Swisher plays herself in HBO’s Silicon Valley, interviewing the fictional billionaire CEO of Hooli, who compares the treatment of billionaires to that of Jews in Nazi Germany. Real-life billionaire CEO Stephen Schwarzman famously compared the Obama administration’s proposed tax increases on carried interest profits (gains made when private equity firms buy and sell businesses) to “when Hitler invaded Poland in 1939”. Kara Swisher’s interview with Schwarzman is less hard-hitting than one might expect from Silicon Valley’s “Most Feared Journalist”. Swisher doesn’t mention Schwarzman’s comparison when he blames increased anger in America in part on the Obama administration’s treatment of the business community (he correctly attributes part of the anger to the financial crisis as well).
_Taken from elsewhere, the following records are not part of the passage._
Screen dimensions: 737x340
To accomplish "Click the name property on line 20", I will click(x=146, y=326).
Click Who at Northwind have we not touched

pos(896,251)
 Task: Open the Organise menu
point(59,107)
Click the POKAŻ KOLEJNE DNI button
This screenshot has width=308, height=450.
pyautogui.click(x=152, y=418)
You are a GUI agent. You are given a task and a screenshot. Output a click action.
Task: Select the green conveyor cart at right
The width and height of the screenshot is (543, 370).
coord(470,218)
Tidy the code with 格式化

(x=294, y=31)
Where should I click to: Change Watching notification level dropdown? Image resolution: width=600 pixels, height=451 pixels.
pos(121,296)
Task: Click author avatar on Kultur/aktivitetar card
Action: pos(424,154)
Schwarzman also claims that income taxes are actually pretty progressive, despite what the slogans say. This is technically true, but labor income is not how the truly wealthy make their money. Things like capital gains (money your money makes while you’re asleep) and carried interest are taxed at extremely low rates. This is how the richest Americans pay the lowest overall effective tax rate of any income group. Kara probably knows this, and, if she doesn’t, she should. But she lets the claim go unchallenged. 

They discuss immigration and the bipartisan support for the H1B visas reserved for “high-skilled” workers. Schwarzman blames a failure to expand the program on Democrats because they insist on negotiating about undocumented immigrants and less popular immigration programs in any conversation about H1B. Instead of asking why Republicans aren’t to blame, Swisher argues that you don’t always know which immigrant will create the next trillion dollar company. When they discuss “Dreamers” (undocumented people brought to the US as children), both Swisher and Schwarzman are sympathetic. Swisher calls them very talented people. But would she care about them if they were a wholly average group of people with no chance of creating the next Google? There is no discussion of human rights or fairness with respect to immigration. These are simply assets moving across national boundaries, increasing our (human) capital stock.
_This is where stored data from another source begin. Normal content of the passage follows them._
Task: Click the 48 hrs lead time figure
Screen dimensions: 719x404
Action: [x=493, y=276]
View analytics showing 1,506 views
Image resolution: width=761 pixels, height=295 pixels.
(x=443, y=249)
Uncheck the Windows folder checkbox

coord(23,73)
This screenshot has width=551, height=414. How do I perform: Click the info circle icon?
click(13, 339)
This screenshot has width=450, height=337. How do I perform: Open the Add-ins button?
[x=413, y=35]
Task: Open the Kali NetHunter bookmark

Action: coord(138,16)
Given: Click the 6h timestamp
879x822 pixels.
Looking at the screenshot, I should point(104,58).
Swisher’s other interviews are far fluffier than you’d expect from someone so feared. Last year she spoke with former HP CEO and Republican presidential candidate Carly Fiorina. Fiorinia became the CEO of HP in 1999. Her signature decision was to purchase Compaq against resistance from “most industry analysts, HP shareholders, HP employees and even some HP board members.” Thanks to that deal, profits fell and the company laid off tens of thousands of employees. HP’s value fell 55 percent during her tenure. While this period coincided with the bursting of the dot-com bubble, competitors did well over the same years: “…stocks in companies like Apple and Dell rose. Google went public, and Facebook was launched. The S&P 500 yardstick on major U.S. firms showed only a 7 percent drop.” 
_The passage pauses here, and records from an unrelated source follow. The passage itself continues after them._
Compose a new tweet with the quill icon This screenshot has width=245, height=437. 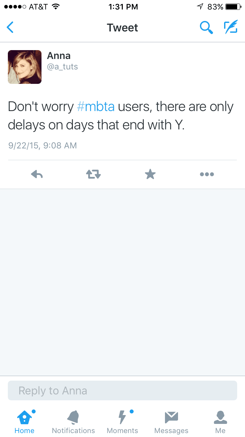point(231,28)
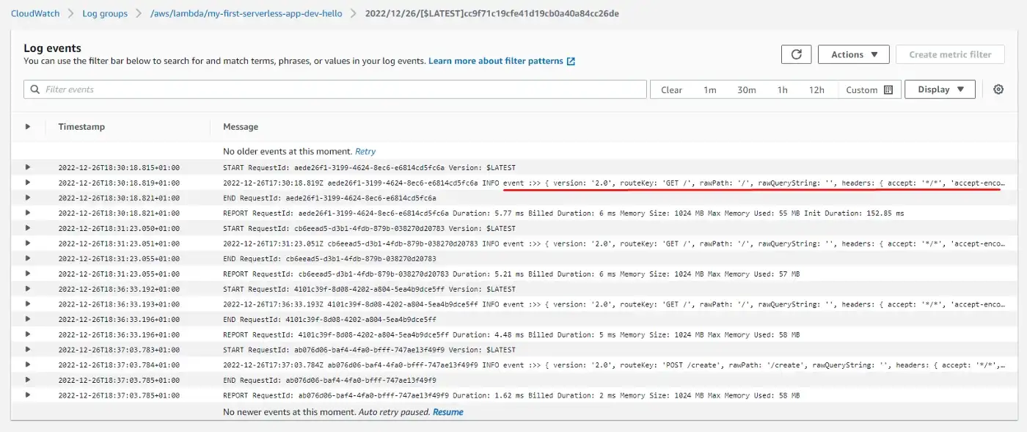
Task: Focus the Filter events search field
Action: point(337,89)
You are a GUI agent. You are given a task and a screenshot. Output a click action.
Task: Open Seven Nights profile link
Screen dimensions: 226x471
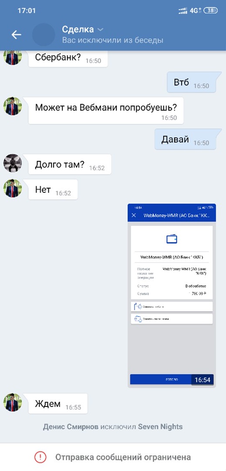tap(160, 427)
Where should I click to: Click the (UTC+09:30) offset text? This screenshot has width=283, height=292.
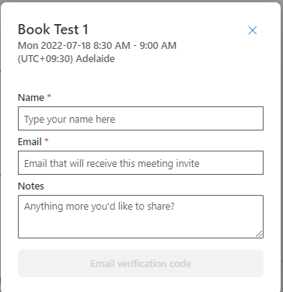45,59
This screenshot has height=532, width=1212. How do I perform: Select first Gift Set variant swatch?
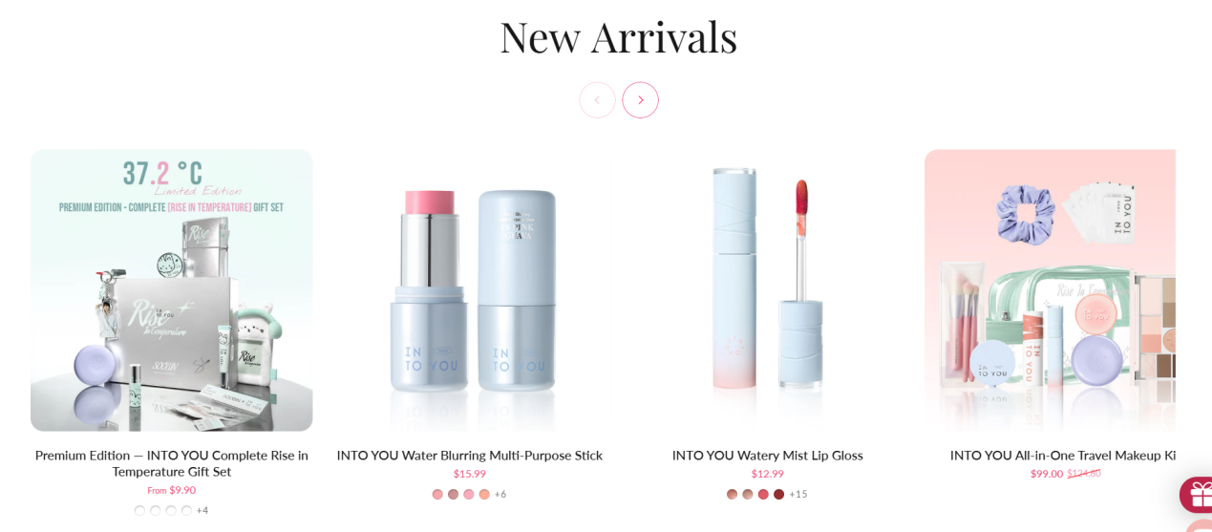139,511
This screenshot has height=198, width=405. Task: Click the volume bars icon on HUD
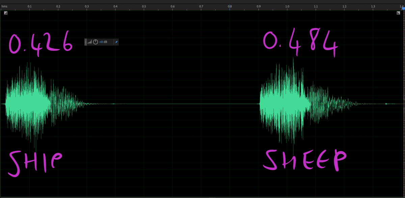[89, 42]
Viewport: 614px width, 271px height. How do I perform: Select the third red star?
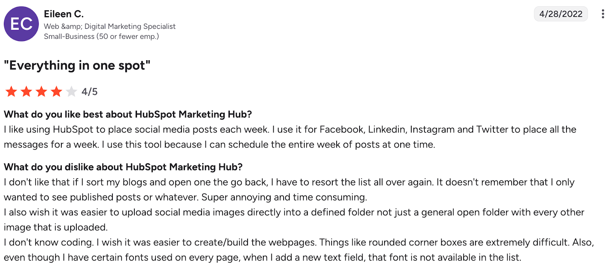(x=41, y=91)
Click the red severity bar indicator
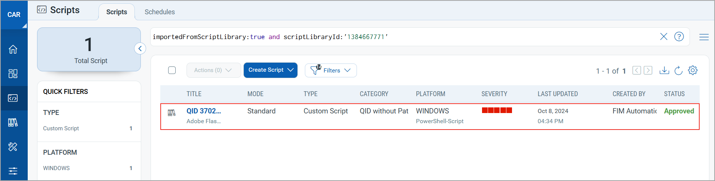Viewport: 715px width, 181px height. tap(497, 110)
Fiorina has a history of lying about her performance at HP. For example, she claimed that, “We had more employees by the time I left HP than either pre-merger HP or pre-merger Compaq had, combined.” In reality, HP at the end of Fiorina’s tenure employed thousands fewer people than the combined workforces of HP, Compaq, and the dozen-plus other companies HP bought. HP laid off roughly 30,000 employees under her leadership.

I learned none of this from the interview Fiorina did with Swisher. Instead I heard bromides about how we need a problem solver in politics and that it’s now time for an outsider (why Fiorina, an ex-Fortune 500 CEO, former adviser to a prominent senator, and major party candidate for Senate in the largest state in the country, is more of an outsider than the reality TV star and con-man who is currently president, is never questioned).Swisher, who is gay, also didn’t challenge Fiorina on her past opposition to marriage equality: Fiorina previously supported a constitutional amendment banning same-sex marriage and California’s Proposition 8

So why is Swisher feared? If I were a famous business guy going on her show, I wouldn’t be very afraid. I might expect to discuss some uncomfortable topics, but not for too long. And while I may get jabbed about things that I say, they will be good-natured and lighthearted. If I were a founder of one of the companies that Swisher is genuinely opposed to, like Facebook, I might have more to fear. But Swisher’s show isn’t trying to discover truth or hold power to account, it’s designed to be entertaining in the service of selling more advertising. 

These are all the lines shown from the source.